Altrettanto potremmo dire rispetto al ruolo assegnato al Sud. La funzione che gli è attribuita è quella di somministrare a buon mercato le risorse energetiche (gas naturale, petrolio...), minerali e di un altro tipo (legno...) di cui le imprese e commerci del Nord necessitano, come gli alimenti e la produzione sussidiaria a prezzo di affarone (vestiti...) con destinazione i grandi supermercati (Eroski tra altri) e l’insaziabile consumo e modo di vita dei paesi industriali “sviluppati” tra i quali si trova Euskal Herria. Un’altra volta vediamo, dunque, quello che rappresenta il trasporto nella nostra società di consumo.

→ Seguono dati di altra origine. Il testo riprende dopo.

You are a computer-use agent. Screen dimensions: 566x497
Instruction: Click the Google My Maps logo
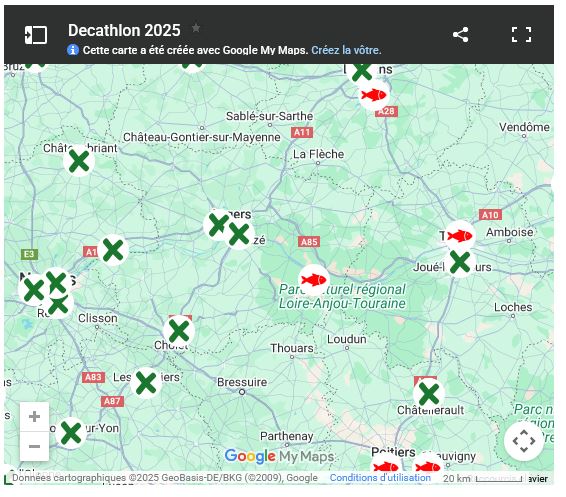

L’urbanizzazione e metropolizzazione galoppante che viviamo dimostra di nuovo che la mobilità estrema è consustanziale al sistema neoliberista, tutto il contrario di prossimità e vicinanza. Sappiamo che, storicamente, l’urbanizzazione, la creazione di città e grandi agglomerati, è relazionata, oltre che con la meccanizzazione, con la liquidazione dei modi di vita agricoli, con la “liberazione” della manodopera necessaria per l’industria a base di spogliarli delle loro risorse e mezzi di sussistenza. Così è stata la storia della grande concentrazione demografica prodotta, per esempio, nella Sponda Sinistra del Nervión nel corso delle diverse fasi di industrializzazione avute. Le cose continuano oggi ugualmente qui, in Euskal Herria, e molto di più a livello planetario dove la popolazione tende a concentrarsi massicciamente su giganteschi agglomerati urbani, dove risiede già più della metà della popolazione mondiale. In realtà intorno alle urbes esistono grandi interessi. Le concentrazioni urbane, per la loro demografia abbondante, sono mercati privilegiati di ogni tipo e che inducono sempre alla mobilità.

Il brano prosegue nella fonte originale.